## What you need to do
Transcribe each line of the material with no alterations.

## Source records
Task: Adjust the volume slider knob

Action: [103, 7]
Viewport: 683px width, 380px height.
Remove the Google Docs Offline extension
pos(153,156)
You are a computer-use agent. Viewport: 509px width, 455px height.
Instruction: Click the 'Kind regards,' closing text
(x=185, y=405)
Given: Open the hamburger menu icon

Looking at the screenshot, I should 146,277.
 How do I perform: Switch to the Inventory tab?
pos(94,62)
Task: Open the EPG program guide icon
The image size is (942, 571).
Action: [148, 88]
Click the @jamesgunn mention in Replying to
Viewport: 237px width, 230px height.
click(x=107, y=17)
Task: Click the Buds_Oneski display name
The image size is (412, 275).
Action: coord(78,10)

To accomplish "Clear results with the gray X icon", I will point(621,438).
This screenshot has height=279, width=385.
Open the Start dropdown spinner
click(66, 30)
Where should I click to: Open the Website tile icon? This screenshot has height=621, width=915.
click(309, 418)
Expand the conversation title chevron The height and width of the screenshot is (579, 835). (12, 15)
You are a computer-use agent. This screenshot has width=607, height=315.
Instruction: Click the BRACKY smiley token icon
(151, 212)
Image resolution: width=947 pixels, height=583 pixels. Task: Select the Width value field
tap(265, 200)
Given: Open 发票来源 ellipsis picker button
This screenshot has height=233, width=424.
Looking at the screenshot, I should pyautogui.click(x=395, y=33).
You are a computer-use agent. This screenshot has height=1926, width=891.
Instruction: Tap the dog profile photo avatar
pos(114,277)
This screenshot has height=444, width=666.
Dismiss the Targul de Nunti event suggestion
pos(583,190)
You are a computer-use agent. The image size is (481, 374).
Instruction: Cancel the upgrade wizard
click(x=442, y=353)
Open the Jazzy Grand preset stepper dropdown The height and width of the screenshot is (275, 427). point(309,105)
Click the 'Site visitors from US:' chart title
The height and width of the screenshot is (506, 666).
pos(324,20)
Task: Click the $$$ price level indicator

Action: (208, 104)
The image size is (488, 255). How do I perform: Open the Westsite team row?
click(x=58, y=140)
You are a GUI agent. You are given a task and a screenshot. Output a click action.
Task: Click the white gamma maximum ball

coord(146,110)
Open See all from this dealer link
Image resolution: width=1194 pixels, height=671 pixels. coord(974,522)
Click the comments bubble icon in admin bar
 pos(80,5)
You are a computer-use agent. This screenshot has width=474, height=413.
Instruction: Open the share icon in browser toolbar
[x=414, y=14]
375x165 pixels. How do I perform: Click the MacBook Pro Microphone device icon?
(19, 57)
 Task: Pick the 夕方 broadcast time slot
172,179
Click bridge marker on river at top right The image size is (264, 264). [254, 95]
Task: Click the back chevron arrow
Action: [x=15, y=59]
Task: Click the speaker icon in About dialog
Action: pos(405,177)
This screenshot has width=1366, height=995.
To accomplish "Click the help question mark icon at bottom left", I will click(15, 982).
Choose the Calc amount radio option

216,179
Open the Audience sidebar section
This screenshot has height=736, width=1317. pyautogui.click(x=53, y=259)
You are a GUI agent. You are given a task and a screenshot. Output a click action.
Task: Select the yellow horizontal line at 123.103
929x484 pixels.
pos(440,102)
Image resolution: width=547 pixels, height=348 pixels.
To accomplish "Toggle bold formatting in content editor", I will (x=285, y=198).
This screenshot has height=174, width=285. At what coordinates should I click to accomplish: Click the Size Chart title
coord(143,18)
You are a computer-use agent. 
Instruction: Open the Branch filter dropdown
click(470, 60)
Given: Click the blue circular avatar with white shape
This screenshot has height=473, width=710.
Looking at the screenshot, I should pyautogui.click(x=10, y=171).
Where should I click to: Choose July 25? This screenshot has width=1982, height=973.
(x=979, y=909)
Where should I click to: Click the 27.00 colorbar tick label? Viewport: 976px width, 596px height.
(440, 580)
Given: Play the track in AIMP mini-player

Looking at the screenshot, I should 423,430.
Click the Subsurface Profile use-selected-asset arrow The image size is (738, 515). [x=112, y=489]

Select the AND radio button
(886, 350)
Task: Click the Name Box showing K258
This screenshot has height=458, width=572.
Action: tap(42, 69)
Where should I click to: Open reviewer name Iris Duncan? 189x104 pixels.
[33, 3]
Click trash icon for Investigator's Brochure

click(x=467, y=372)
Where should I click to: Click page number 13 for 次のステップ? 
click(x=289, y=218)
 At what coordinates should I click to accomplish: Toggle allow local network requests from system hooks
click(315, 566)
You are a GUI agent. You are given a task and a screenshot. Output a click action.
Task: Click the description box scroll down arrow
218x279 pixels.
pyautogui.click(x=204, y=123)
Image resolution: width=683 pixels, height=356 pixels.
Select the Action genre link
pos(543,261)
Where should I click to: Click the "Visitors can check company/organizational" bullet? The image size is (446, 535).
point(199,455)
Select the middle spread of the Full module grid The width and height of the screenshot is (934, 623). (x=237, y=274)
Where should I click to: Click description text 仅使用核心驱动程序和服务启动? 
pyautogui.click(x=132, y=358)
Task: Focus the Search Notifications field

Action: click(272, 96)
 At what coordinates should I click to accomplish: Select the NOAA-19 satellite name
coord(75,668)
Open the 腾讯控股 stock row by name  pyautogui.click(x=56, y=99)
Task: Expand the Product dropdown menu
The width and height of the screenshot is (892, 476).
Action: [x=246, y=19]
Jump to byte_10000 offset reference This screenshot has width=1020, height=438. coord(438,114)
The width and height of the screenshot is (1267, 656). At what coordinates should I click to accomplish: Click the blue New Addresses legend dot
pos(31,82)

## Result of the exercise
Task: Adjust the volume slider knob

Action: [103, 7]
Viewport: 683px width, 380px height.
Remove the Google Docs Offline extension
pos(153,156)
You are a computer-use agent. Viewport: 509px width, 455px height.
Instruction: Click the 'Kind regards,' closing text
(x=185, y=405)
Given: Open the hamburger menu icon

Looking at the screenshot, I should 146,277.
 How do I perform: Switch to the Inventory tab?
pos(94,62)
Task: Open the EPG program guide icon
The image size is (942, 571).
Action: [148, 88]
Click the @jamesgunn mention in Replying to
Viewport: 237px width, 230px height.
click(x=107, y=17)
Task: Click the Buds_Oneski display name
The image size is (412, 275).
Action: coord(78,10)

To accomplish "Clear results with the gray X icon", I will point(621,438).
This screenshot has height=279, width=385.
Open the Start dropdown spinner
click(66, 30)
Where should I click to: Open the Website tile icon? This screenshot has height=621, width=915.
click(309, 418)
Expand the conversation title chevron The height and width of the screenshot is (579, 835). (12, 15)
You are a computer-use agent. This screenshot has width=607, height=315.
Instruction: Click the BRACKY smiley token icon
(151, 212)
Image resolution: width=947 pixels, height=583 pixels. Task: Select the Width value field
tap(265, 200)
Given: Open 发票来源 ellipsis picker button
This screenshot has height=233, width=424.
Looking at the screenshot, I should pyautogui.click(x=395, y=33).
You are a computer-use agent. This screenshot has height=1926, width=891.
Instruction: Tap the dog profile photo avatar
pos(114,277)
This screenshot has height=444, width=666.
Dismiss the Targul de Nunti event suggestion
pos(583,190)
You are a computer-use agent. The image size is (481, 374).
Instruction: Cancel the upgrade wizard
click(x=442, y=353)
Open the Jazzy Grand preset stepper dropdown The height and width of the screenshot is (275, 427). point(309,105)
Click the 'Site visitors from US:' chart title
The height and width of the screenshot is (506, 666).
pos(324,20)
Task: Click the $$$ price level indicator

Action: (208, 104)
The image size is (488, 255). How do I perform: Open the Westsite team row?
click(x=58, y=140)
You are a GUI agent. You are given a task and a screenshot. Output a click action.
Task: Click the white gamma maximum ball

coord(146,110)
Open See all from this dealer link
Image resolution: width=1194 pixels, height=671 pixels. coord(974,522)
Click the comments bubble icon in admin bar
 pos(80,5)
You are a computer-use agent. This screenshot has width=474, height=413.
Instruction: Open the share icon in browser toolbar
[x=414, y=14]
375x165 pixels. How do I perform: Click the MacBook Pro Microphone device icon?
(19, 57)
 Task: Pick the 夕方 broadcast time slot
172,179
Click bridge marker on river at top right The image size is (264, 264). [254, 95]
Task: Click the back chevron arrow
Action: [x=15, y=59]
Task: Click the speaker icon in About dialog
Action: pos(405,177)
This screenshot has width=1366, height=995.
To accomplish "Click the help question mark icon at bottom left", I will click(15, 982).
Choose the Calc amount radio option

216,179
Open the Audience sidebar section
This screenshot has height=736, width=1317. pyautogui.click(x=53, y=259)
You are a GUI agent. You are given a task and a screenshot. Output a click action.
Task: Select the yellow horizontal line at 123.103
929x484 pixels.
pos(440,102)
Image resolution: width=547 pixels, height=348 pixels.
To accomplish "Toggle bold formatting in content editor", I will (x=285, y=198).
This screenshot has height=174, width=285. At what coordinates should I click to accomplish: Click the Size Chart title
coord(143,18)
You are a computer-use agent. 
Instruction: Open the Branch filter dropdown
click(470, 60)
Given: Click the blue circular avatar with white shape
This screenshot has height=473, width=710.
Looking at the screenshot, I should pyautogui.click(x=10, y=171).
Where should I click to: Choose July 25? This screenshot has width=1982, height=973.
(x=979, y=909)
Where should I click to: Click the 27.00 colorbar tick label? Viewport: 976px width, 596px height.
(440, 580)
Given: Play the track in AIMP mini-player

Looking at the screenshot, I should 423,430.
Click the Subsurface Profile use-selected-asset arrow The image size is (738, 515). [x=112, y=489]

Select the AND radio button
(886, 350)
Task: Click the Name Box showing K258
This screenshot has height=458, width=572.
Action: tap(42, 69)
Where should I click to: Open reviewer name Iris Duncan? 189x104 pixels.
[33, 3]
Click trash icon for Investigator's Brochure

click(x=467, y=372)
Where should I click to: Click page number 13 for 次のステップ? 
click(x=289, y=218)
 At what coordinates should I click to accomplish: Toggle allow local network requests from system hooks
click(315, 566)
You are a GUI agent. You are given a task and a screenshot. Output a click action.
Task: Click the description box scroll down arrow
218x279 pixels.
pyautogui.click(x=204, y=123)
Image resolution: width=683 pixels, height=356 pixels.
Select the Action genre link
pos(543,261)
Where should I click to: Click the "Visitors can check company/organizational" bullet? The image size is (446, 535).
point(199,455)
Select the middle spread of the Full module grid The width and height of the screenshot is (934, 623). (x=237, y=274)
Where should I click to: Click description text 仅使用核心驱动程序和服务启动? 
pyautogui.click(x=132, y=358)
Task: Focus the Search Notifications field

Action: click(272, 96)
 At what coordinates should I click to accomplish: Select the NOAA-19 satellite name
coord(75,668)
Open the 腾讯控股 stock row by name  pyautogui.click(x=56, y=99)
Task: Expand the Product dropdown menu
The width and height of the screenshot is (892, 476).
Action: [x=246, y=19]
Jump to byte_10000 offset reference This screenshot has width=1020, height=438. coord(438,114)
The width and height of the screenshot is (1267, 656). At what coordinates should I click to accomplish: Click the blue New Addresses legend dot
pos(31,82)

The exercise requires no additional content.